The new EU directive updates the previous EU directive of 1986. ‘86 seems a particular year when human dignity and protection for animals was particularly confused and inverted.
For example, we have Roger Short, Honorary Professorial Fellow at the University of Melbourne. Prof. Short lists his areas of expertise as human reproduction, contraception, HIV, and AIDS prevention.
On Monday, the 26th of May 1986, Prof. Short was representing the Australian Academy of Science. At that time he was the Chairman of the Working Party on Human Embryo Experimentation, Australian Academy of Science, Canberra, Australian Capital Territory. Prof. Short gave evidence to the Senate Select Committee on the Human Embryo Experimentation Bill (1985). During the debate, Prof. Short makes the inaccurate distinction in calling some embryos “human pre-embryos.” Prof.
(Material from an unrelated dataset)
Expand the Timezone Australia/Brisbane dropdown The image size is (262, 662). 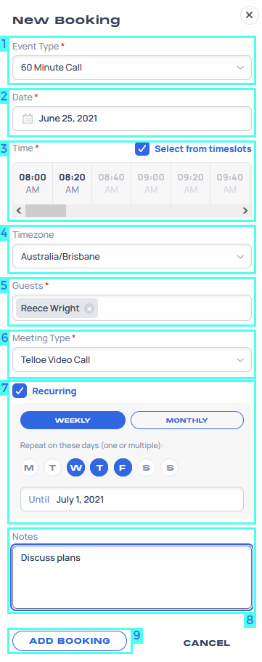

Short then tells the select committee that it is lawful to use “human pre-embryos” because humans are not endangered, unlike gorillas and chimpanzees. 
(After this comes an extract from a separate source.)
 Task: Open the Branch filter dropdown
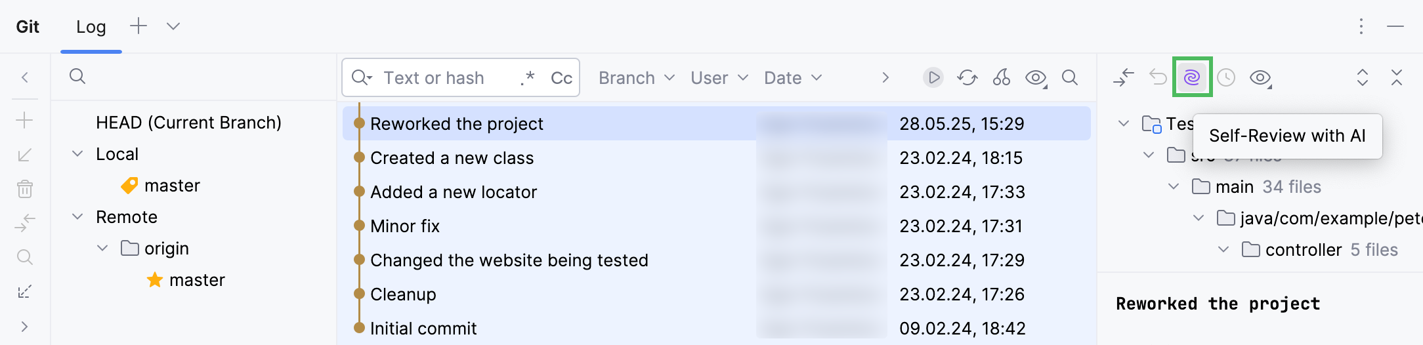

In an article for Cosmos Magazine entitled ‘A plague of people’ Prof. Short wrote:
We have already invented a pill that will prevent global warming - the oral contraceptive pill...if women the world over were given easy access to the contraceptive pill, every birth could become a wanted birth, and human population growth would almost come to a halt.
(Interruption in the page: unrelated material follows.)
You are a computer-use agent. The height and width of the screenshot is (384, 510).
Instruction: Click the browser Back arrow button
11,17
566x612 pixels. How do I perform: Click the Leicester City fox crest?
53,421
SPUC does not have an official line on animal experimentation. However, many of our members belong to the Christian faith, whether Catholic or Evangelical. SPUC also has many members who belong to the Islamic religion. We are in constant dialogue with people from the worlds of science, medicine, politics, philosophy and fellow prolife groups. As such, we would seek to understand animal experimentation in light of our positions on the dignity of human life and our relationship to the created world. 
As such, the views expressed by Prof. Short, and those like him in the EU who may want to push for the use of human embryos in experimentation, is always unacceptable. The call for human embryos to be used in scientific research because humans are not endangered is flagrant utilitarianism. Human life is reduced to a commodity at its most vulnerable stage.
What we have been witnessing for several decades is the utter obfuscation in the correct relationship between people and the planet we live in, and the animals under our care. People are not the enemy or the problem. To construe people as the problem, and procreation as the enemy, is a failure to think through and provide real creative solutions to the questions we are facing. Technocratic and utilitarian thinking can only lead to the dehumanising of individuals, communities, and creation itself. In doing so, human life becomes a commodity. We should also remember the utter failure of research on embryonic human stem cells, and the relative success rate using adult human stem cells for treating multiple sclerosis, breast reconstruction after a mastectomy, and spinal injury, to name a few.
We urge prolifers in EU member states to work in shaping public opinion about the dignity of the human embryo. We call on legislators, politicians, scientists and religious leaders to ensure that the inherent rights of human life at the embryonic stage are recognised and protected in their country. We would also like those in the animal welfare movement to understand that in their goal of greater protection for animals, human life must not be seem as an alternative in experimentation. Being pro-animal does not have to mean being pro-human embryonic experimentation. Being prolife does not mean we advocate cruelty to animals.
If we fail to try, there will be no success. We may end up asking ourselves what the lay of the land will look like in another 24 years time.